Mangala didn't function well with freedom. Slowly she picked up boyfriends in the evenings after work at Ruhamah. She began to flout the hostel rules, getting home late after doors were locked. Her behavior in the workshop became increasingly volatile and unpredictable. When she missed a couple of days at work, she told a wild story of riding off on the back of a motorcycle with boys, close encounters with a Hindu priest, and escaping the grasp of traffickers. We will never know if it was true, but frightened by the experience, she behaved herself and tried hard to change for a few months. Eventually, the YWCA, fed up with the broken rules, evicted her.
Social workers found three other housing situations for her, but each one failed as she refused to comply with policy. At this point, she walked out of the workshop and disappeared for a few days. We were surprised when she walked into our office in Ooty, demanding her job back and telling us she had missed us. We, like the Pune Ruhamah workshop, scrambled to find her housing that she could afford and hired her again. Perhaps she would do better back in Ooty, we wondered.
Mangala was on a downward spiral, and it wasn't over by a long shot. She continued a relationship with a painter in town, and gossip in the small town of Ooty was that she talked to lots of men on the street. A woman here really can't live that down easily. She wanted to marry the painter but his family refused to accept her. The first hostel we found for her evicted her after a few weeks. The second place we found didn't last much longer. Finally, we found lodging for her at a home for disabled children, where she could pay her way by helping the children and cooking for them after work hours. That lasted about a month, and then she slapped two children very hard one day and walked away.

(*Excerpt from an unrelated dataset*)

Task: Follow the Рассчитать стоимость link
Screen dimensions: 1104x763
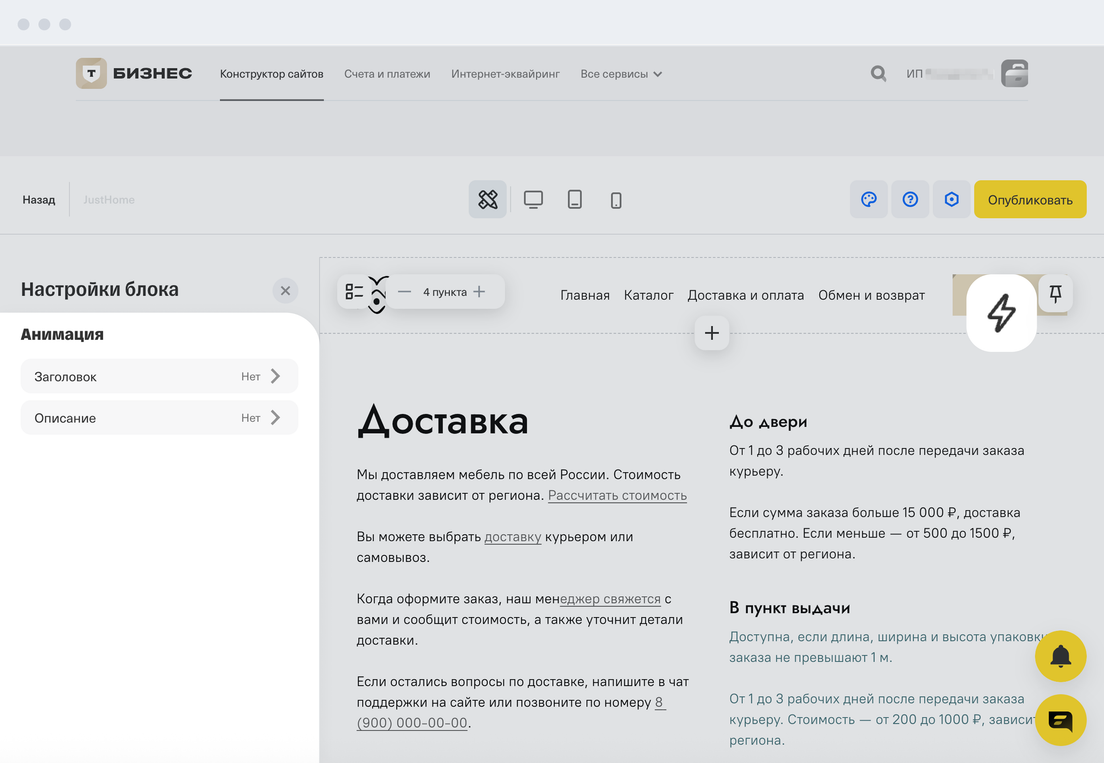Action: (617, 495)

There was not a single place to house Mangala, no one would take her. Her attitude was defiant and angry, as if she had been victimized. We had to close the door to her at Ruhamah Designs. With no available housing, there was no way we could keep employing her. We pleaded with her to repent and return to each of the homes where she had caused offense, to no avail. She was proud and defensive and refused to apologize. That day, Mangala turned and walked down the road and out of our lives. I still remember the look on her face, a look of disbelief that there were simply no more options, that she had overplayed her hand, that Ruhamah had finally closed the door.
A year went by and then just last week she resurfaced. Today she is weak and vulnerable, burned and scarred and wants her job back. When we asked why, she said the brothels in Delhi weren't making her enough money. We told her she needs to find her own housing this time and then we will give her work. She tossed her head and walked out of the workshop, angry that we were not providing more. I suspect she will be back. A woman I once knew who had worked with prostitutes for over 20 years said, “It can take a lifetime for chaotic women to come out of prostitution. They come out and they go back, then come out again.” It was early in my years with Freedom Firm and I was discouraged as I saw the backward slide in some of our girls.

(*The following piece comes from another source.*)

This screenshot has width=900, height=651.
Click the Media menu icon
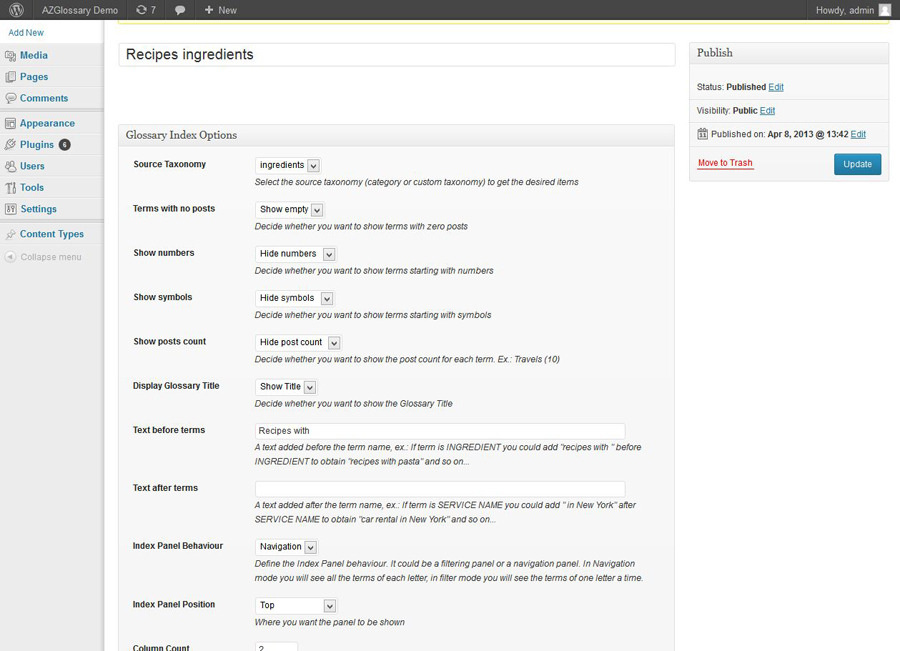coord(11,56)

“Well, what's the point then? Why do this at all?” I raged.
Her face lit with joy as she answered, “Because each time, the period of time they are out becomes longer. Eventually they just stop going back altogether.” I have never forgotten her words, a life-line when I needed the perspective of someone who loved girls like this before.
I long for the day when Mangala will turn her back on her old life forever. Until that day we welcome her home every time. Our tough love says that she will have to solve the problem of housing. If she does, it will be a sign that a change indeed is coming. I don't ask anymore how long the change will last, I just celebrate the change.